[Exercise brief] In the entries below, the line with "This screenshot has height=301, width=1568." marks the start. Return it and every following line exactly, ending with the last.

[Entries shown]
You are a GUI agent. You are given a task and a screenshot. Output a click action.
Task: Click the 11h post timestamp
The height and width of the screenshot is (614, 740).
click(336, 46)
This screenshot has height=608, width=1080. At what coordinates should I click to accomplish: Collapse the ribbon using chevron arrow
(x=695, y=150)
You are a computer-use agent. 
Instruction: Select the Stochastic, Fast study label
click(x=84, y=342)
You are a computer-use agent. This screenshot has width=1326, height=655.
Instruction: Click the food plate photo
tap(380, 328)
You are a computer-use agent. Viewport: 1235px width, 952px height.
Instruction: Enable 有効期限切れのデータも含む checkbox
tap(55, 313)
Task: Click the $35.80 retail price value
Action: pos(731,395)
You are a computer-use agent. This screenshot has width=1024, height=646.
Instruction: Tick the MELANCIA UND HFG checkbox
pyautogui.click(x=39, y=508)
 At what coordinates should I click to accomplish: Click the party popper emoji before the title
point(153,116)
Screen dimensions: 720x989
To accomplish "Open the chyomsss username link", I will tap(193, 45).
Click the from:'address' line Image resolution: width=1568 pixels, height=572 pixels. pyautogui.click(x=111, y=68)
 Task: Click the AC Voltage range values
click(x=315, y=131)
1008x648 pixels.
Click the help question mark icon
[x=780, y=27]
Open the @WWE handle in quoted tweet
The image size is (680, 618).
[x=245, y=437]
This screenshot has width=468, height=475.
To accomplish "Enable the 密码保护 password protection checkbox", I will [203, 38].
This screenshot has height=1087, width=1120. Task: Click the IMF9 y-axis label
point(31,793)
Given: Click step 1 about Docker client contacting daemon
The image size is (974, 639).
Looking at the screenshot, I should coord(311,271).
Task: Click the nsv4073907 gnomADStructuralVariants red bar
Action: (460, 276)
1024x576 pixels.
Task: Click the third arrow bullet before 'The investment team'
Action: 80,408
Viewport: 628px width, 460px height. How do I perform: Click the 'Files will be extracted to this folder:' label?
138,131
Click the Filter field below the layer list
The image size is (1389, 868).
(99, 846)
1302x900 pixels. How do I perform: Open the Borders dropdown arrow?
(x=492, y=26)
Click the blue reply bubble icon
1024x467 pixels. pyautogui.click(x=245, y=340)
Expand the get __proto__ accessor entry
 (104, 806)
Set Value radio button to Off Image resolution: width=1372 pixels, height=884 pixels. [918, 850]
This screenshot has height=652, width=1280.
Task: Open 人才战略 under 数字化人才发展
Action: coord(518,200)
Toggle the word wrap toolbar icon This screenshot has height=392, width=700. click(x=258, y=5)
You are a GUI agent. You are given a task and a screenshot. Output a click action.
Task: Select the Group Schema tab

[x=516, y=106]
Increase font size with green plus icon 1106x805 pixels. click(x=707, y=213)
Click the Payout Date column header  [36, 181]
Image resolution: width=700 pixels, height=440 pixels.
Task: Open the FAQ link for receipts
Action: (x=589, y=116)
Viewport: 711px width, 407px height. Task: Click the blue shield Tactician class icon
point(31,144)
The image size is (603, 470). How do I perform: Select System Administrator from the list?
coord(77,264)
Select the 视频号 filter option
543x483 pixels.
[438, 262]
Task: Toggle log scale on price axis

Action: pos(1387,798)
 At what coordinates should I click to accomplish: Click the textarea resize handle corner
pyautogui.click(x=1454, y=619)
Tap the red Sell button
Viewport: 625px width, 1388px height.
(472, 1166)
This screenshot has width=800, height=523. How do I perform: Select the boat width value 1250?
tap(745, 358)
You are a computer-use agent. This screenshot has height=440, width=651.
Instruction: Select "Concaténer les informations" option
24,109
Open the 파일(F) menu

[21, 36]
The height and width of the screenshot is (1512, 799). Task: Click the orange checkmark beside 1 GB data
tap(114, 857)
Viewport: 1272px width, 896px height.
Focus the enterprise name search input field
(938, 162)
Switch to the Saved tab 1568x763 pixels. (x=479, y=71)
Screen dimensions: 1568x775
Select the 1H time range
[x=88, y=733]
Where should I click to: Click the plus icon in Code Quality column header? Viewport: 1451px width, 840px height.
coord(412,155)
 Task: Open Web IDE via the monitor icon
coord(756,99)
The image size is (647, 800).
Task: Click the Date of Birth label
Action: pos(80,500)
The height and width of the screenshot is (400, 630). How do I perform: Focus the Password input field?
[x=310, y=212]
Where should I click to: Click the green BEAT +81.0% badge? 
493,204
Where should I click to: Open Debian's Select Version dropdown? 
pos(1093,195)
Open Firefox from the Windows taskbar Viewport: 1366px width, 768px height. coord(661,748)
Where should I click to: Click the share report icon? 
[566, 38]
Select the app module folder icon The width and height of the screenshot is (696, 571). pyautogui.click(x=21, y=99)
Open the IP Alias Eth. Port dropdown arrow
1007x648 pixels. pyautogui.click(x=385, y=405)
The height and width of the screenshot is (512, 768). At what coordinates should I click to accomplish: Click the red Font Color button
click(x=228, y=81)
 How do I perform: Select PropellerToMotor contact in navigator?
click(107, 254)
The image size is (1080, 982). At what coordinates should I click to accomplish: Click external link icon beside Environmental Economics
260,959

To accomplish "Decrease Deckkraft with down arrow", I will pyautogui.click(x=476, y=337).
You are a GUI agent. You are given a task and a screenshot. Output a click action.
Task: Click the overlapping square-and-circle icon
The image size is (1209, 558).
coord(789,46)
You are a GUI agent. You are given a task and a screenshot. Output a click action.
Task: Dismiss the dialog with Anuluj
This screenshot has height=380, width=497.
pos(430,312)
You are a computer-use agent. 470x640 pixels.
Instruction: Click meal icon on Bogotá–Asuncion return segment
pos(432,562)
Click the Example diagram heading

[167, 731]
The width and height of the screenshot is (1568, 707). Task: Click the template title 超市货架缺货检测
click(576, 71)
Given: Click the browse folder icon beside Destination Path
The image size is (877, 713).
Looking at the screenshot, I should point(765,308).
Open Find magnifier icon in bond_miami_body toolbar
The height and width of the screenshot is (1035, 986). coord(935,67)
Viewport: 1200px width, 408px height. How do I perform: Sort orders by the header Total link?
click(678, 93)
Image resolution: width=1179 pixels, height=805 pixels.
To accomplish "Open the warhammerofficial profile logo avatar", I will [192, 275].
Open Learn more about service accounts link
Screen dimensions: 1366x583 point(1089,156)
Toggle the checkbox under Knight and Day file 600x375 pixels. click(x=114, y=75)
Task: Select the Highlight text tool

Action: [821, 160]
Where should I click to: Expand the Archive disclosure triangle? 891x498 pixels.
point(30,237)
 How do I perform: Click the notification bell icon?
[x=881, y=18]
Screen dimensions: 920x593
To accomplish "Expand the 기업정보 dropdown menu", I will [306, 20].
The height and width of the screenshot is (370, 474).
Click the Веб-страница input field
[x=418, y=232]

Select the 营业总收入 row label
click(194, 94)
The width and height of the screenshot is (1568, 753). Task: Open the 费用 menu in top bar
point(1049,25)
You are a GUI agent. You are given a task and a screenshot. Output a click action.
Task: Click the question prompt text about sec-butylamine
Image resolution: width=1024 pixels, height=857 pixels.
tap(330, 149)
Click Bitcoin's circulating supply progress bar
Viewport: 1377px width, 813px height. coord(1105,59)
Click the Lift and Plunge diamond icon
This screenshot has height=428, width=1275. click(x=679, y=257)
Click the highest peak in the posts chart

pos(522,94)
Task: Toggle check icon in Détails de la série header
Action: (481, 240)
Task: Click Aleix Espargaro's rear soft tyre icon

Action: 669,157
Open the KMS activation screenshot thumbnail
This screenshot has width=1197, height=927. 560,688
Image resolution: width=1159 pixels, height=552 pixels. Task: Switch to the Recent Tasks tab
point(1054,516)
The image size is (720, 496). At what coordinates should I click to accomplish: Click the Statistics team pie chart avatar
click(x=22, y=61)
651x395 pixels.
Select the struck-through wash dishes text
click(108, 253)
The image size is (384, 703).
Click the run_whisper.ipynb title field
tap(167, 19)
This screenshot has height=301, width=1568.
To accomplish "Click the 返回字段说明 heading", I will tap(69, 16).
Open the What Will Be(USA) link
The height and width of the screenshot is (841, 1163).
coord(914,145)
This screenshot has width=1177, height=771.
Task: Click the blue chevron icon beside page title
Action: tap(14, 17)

[Written solution]
This screenshot has height=301, width=1568.
To accomplish "Click the 返回字段说明 heading", I will tap(69, 16).
Open the What Will Be(USA) link
The height and width of the screenshot is (841, 1163).
coord(914,145)
This screenshot has width=1177, height=771.
Task: Click the blue chevron icon beside page title
Action: tap(14, 17)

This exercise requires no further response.